First of all, I have not encouraged her to have this surgery. You apparently did not closely read my post. It is HER decision. I will not love her any more or less because of her breast size! I have shared with her on multiple occasions that I am happy with her body. It is she who is not pleased. You have to understand, my DW takes tremendous pride in the way she looks. You must try and imagine what it must feel like for her to have had sizable breasts and then lose them (almost totally).
If you don’t speak from experience on this issue, it may be difficult for you to comprehend. I am merely seeking opinions from other couples who may have addressed this issue. I am one of those very, very few women running around who needs a bra to have breasts! It has always been a real hard place for me to go. I was teased un-mercifully as a teenager by my father (what an ass) and brothers for my lack of breast tissue.

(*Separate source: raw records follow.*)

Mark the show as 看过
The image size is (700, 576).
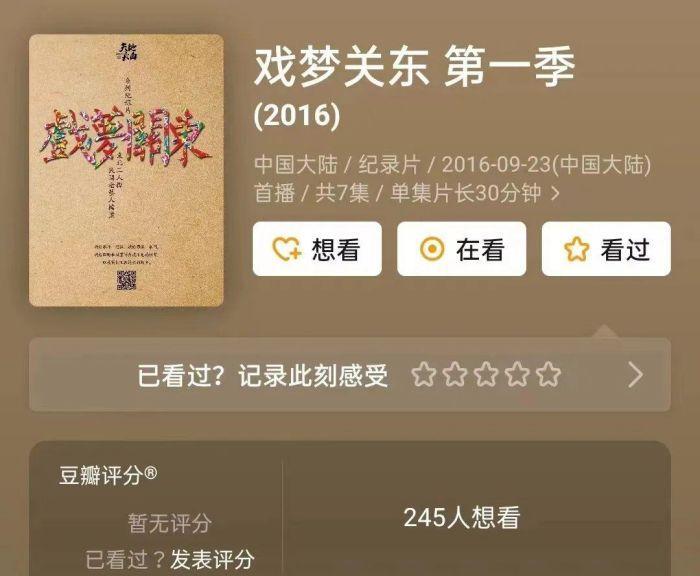pyautogui.click(x=606, y=249)
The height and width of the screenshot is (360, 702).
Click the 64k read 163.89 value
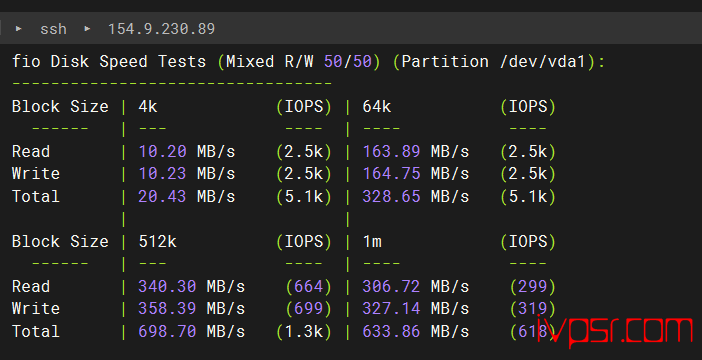pyautogui.click(x=391, y=151)
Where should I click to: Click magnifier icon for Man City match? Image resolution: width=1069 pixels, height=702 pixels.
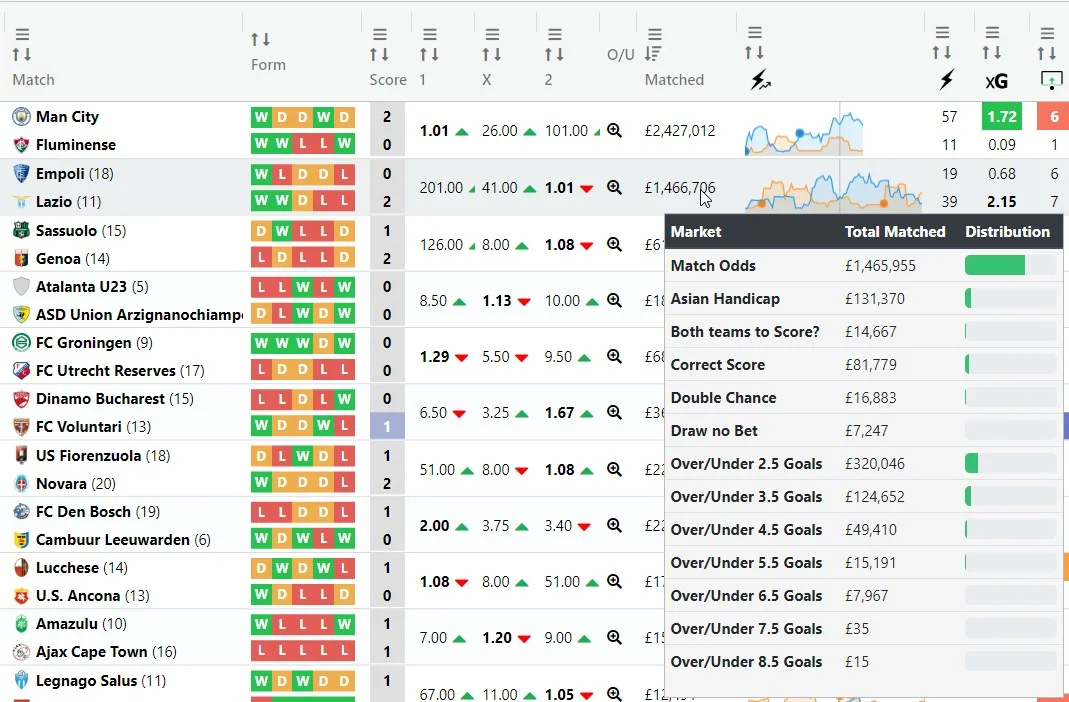pyautogui.click(x=615, y=130)
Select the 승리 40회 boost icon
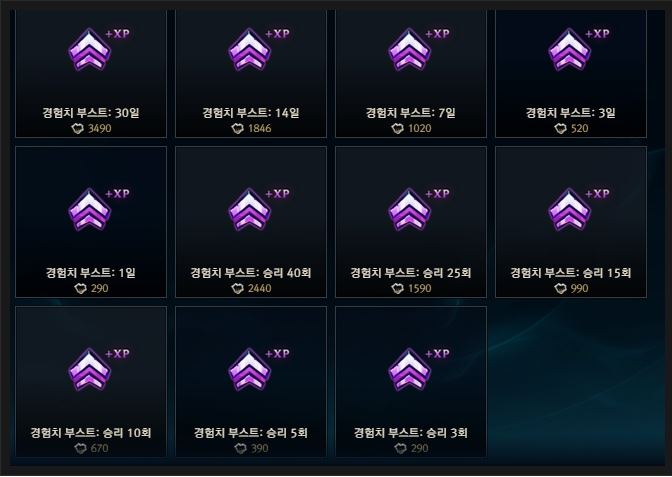This screenshot has height=477, width=672. [249, 210]
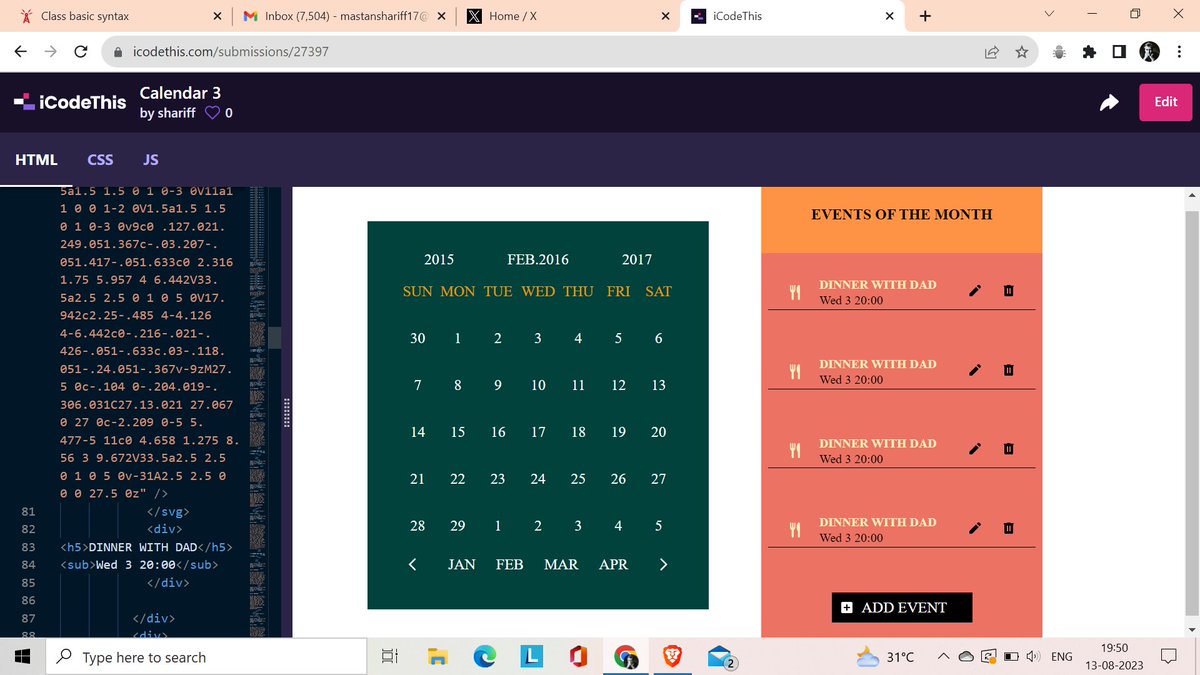This screenshot has width=1200, height=675.
Task: Open the JS tab
Action: pyautogui.click(x=150, y=159)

However, I have birthed and breast feed three boys. So at least size doesn’t dictate function . While I was breast feeding the joke was the only time I can wear decent clothes, I leak all over the damn things! Anyway, The thought of having larger breasts is a real tempter, believe me. My DH would surly like the way I looked in some clothes better, as would I.
But I have come to realize that the fear and pain would not be worth the risk of surgery to get a bigger bra size. I continue to work hard to not let my generic traits dictate my selfworth. Its hard and a screaming pity that this society is so sick that breast size evaluates worth.